Three biopsies were taken of the buccal tumour which had advanced along the alveolar ridge towards the posterior hamular area and the hard and soft palate on the same side. An ulcer measuring 2 cm long by 1.5 cm wide was located on the alveolar ridge in the molar area and in the incisal area, a cone-shaped protuberance with a base of approximately 2 cm in diameter was implanted on the anterior alveolar ridge and its ulcerated end hatched outwards, with signs of disordered inclusion of 2 teeth.

The histological report of the oral lesions reported "a morphologically lymphoid cellular proliferation consisting of small to large cells with two or more vesicular nuclei and obvious eosinophilic nucleoli. Numerous mitotic figures with a high proliferation index, immunoblastic large cell type, are observed.

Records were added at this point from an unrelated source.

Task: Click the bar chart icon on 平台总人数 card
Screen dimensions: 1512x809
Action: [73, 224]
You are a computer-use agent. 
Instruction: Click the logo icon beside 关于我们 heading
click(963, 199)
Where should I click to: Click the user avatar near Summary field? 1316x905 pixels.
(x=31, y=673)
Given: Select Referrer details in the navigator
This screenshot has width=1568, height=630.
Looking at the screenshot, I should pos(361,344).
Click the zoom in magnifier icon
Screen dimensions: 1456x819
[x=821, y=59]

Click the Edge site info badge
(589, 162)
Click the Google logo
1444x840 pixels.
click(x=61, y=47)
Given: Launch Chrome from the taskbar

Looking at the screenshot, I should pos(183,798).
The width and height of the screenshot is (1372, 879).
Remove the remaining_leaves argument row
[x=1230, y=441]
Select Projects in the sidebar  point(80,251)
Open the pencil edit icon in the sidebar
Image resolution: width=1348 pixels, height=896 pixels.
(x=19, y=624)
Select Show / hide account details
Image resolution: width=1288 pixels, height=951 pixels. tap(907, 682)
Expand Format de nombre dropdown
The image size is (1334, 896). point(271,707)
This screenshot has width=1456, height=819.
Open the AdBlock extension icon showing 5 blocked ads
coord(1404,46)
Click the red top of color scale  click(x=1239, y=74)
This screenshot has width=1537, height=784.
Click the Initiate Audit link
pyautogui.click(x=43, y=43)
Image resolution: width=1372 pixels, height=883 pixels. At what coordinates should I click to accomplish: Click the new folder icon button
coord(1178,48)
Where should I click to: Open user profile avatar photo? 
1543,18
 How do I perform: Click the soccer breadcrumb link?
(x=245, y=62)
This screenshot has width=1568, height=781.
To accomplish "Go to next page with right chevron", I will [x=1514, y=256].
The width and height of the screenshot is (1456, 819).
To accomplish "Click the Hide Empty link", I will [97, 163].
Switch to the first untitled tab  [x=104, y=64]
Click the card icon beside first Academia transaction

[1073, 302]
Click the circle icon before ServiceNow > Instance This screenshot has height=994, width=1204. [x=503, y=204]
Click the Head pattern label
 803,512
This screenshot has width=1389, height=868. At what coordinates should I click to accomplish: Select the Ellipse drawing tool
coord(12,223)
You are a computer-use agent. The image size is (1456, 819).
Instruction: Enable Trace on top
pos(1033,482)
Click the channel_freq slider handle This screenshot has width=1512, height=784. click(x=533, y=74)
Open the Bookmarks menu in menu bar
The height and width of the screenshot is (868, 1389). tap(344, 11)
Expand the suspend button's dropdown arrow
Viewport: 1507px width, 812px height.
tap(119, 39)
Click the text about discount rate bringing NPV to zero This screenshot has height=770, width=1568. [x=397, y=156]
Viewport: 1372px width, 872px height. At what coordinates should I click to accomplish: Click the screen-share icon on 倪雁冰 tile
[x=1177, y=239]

On immunohistochemical staining the report stated "B cells and positive labelling for CD 79, CD209, and CD22 antigens. The tumour cells are negative for epithelial markers CD56, CD57, CD50 and CD15. Diffuse histiocytic large cell lymphoma".
The oncology team started the first course of ERORH (prednisone+etoposide+ dexamethasone+ cyclophosphamide + vincristine). Dose adjusted to CD4 > 100. Postoperatively, the patient developed neutropenia, fever, oral candidiasis and active perianal herpes virus lesion.
The second cycle of chemotherapy was started and she progressed with general improvement, without complications. The patient was discharged on 14/6/05 with indications to treat CMV and with the installation of antiretroviral treatment (ART) with D4T, EFV and -3TC.
The patient returned with a very poor general condition and was re-admitted. A new magnetic resonance imaging study revealed multiple nodular images in the liver and kidney, compatible with lymphoma. In addition, reactivation of anal herpes virus, very painful, for which she was medicated with Acyclovir 800 mg daily and Amphotericin B + TMS at PCP doses.
The oro-facial non-Hodgkin's lymphoma, diagnosed as highly malignant, had already involved the entire right hemifacial area and showed greater proportions of invasion, which was already painful. On daily inspection, signs of the same disease were diagnosed in the intra-abdominal area and the pericardium. There was a deterioration of the general condition with persistent vomiting and nausea, generalised pain, prostration, oral and oesophageal candidiasis and on 6/9/05, the patient obitated, febrile neutropenic, six months after her first consultation.